Du cerclage des fûts à la donne du soir
Un atelier de tonnelier, une cave sous les remparts, dix-huit mois de chantier et l'obsession de ne rien décaper de ce qui tenait debout.
Ce que le tonnelier a laissé
Le dernier tonnelier a fermé son atelier au début des années deux mille. Les outils sont partis, mais les cercles pendaient encore aux clous, et la sciure de chêne dormait entre deux lattes du plancher.
La cave, elle, n'avait pas bougé depuis le XIXᵉ siècle : voûte de pierre sèche, treize degrés constants, une odeur de bois mouillé qu'on ne fabrique pas.
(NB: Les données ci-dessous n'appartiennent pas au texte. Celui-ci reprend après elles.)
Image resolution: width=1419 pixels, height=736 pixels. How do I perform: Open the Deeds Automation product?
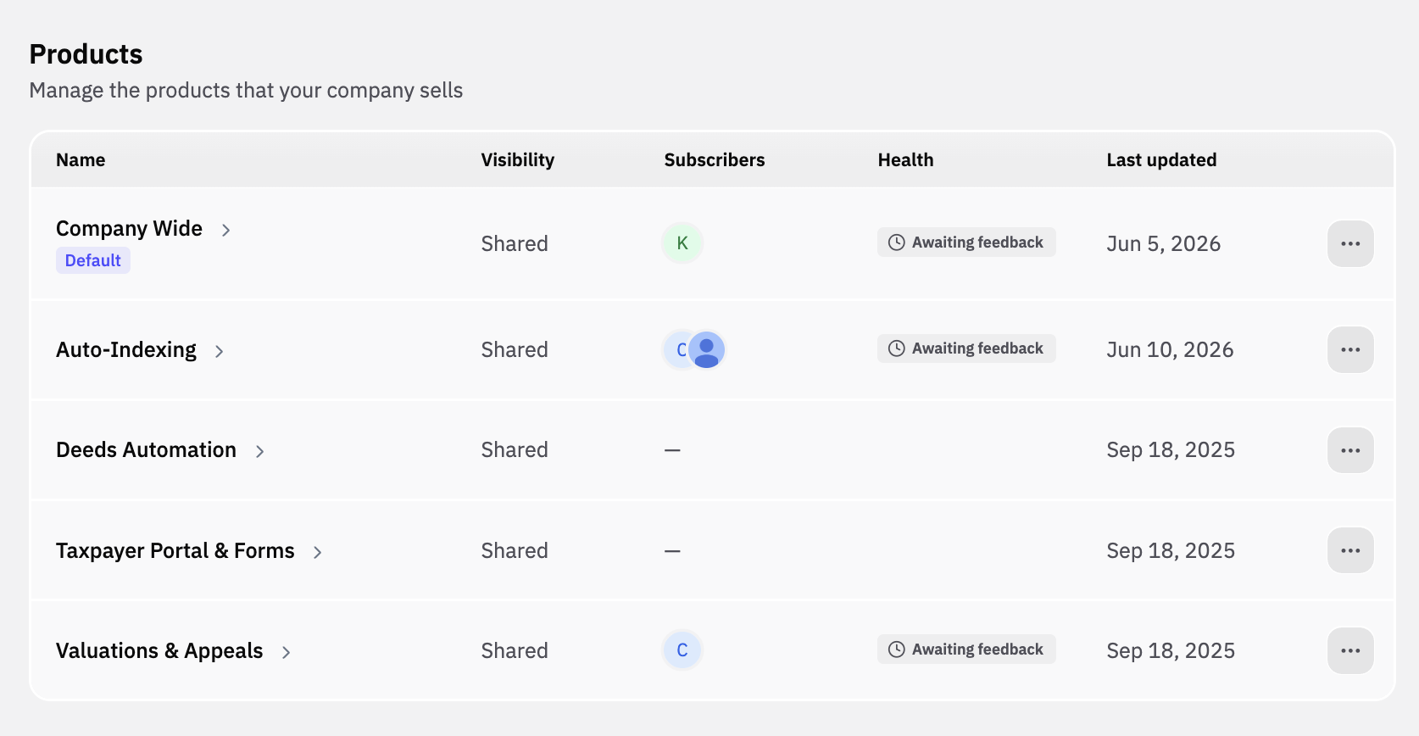[146, 449]
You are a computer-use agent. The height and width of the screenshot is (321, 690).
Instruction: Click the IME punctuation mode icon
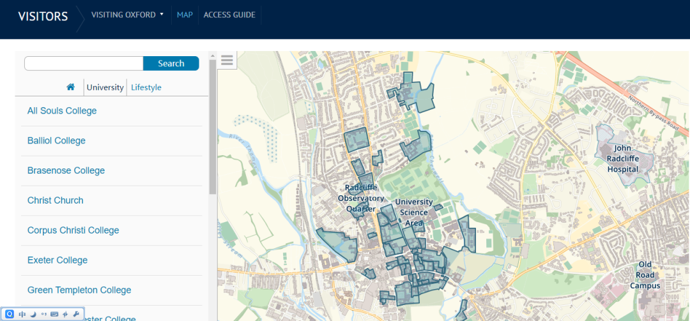(43, 314)
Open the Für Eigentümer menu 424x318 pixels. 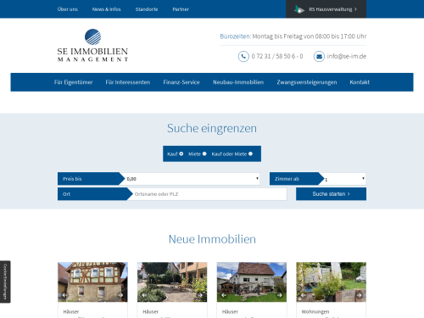point(73,82)
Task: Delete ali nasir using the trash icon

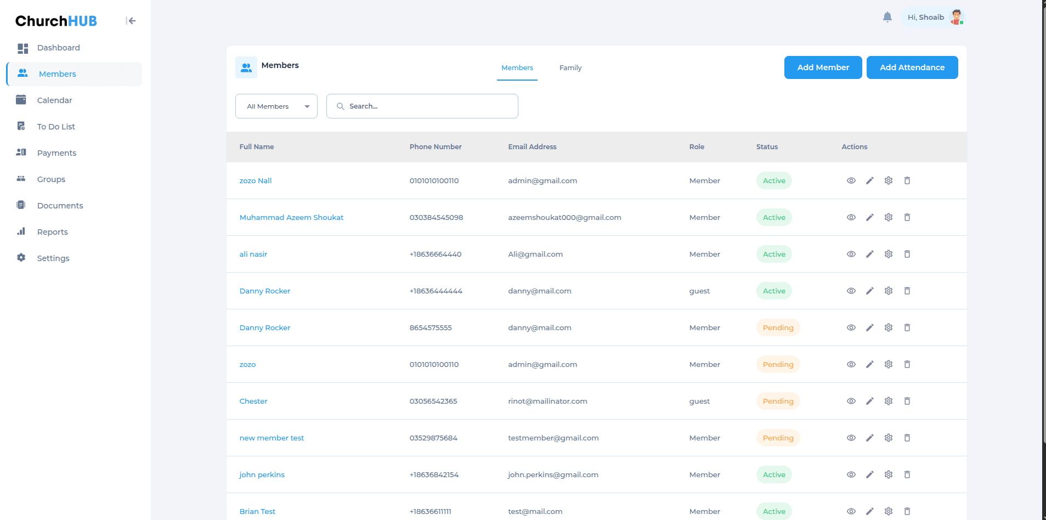Action: pyautogui.click(x=907, y=254)
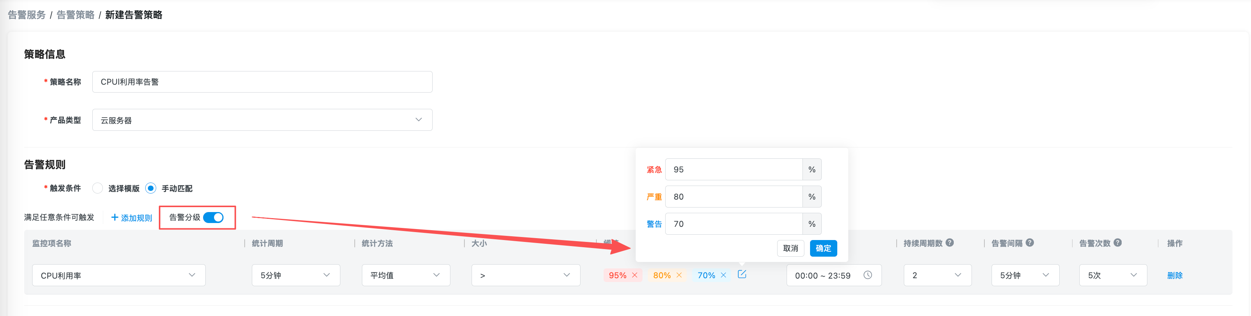Click the 删除 link in rule row
The width and height of the screenshot is (1251, 316).
tap(1174, 275)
Nous avons posé un comptoir sur l'établi, ouvert la cuisine sur la cour et laissé le reste tranquille. Trente-deux couverts en haut, cinq tapis dans l'atelier.

Dix-huit mois
La durée du chantier, dont un an de mise aux normes de la cave.
Trente-deux couverts
La capacité de la salle, sur deux services.
Cinq tapis
L'atelier de cerclage, une fois les tables espacées.
Trois choses non négociables
Le jeu reste un jeu : ni mise, ni gain, ni palmarès affiché au mur.
Le vin se sert à sa température, quitte à faire attendre le temps de remonter une bouteille.
Personne ne repart au volant après une dégustation sans qu'un taxi ait été proposé.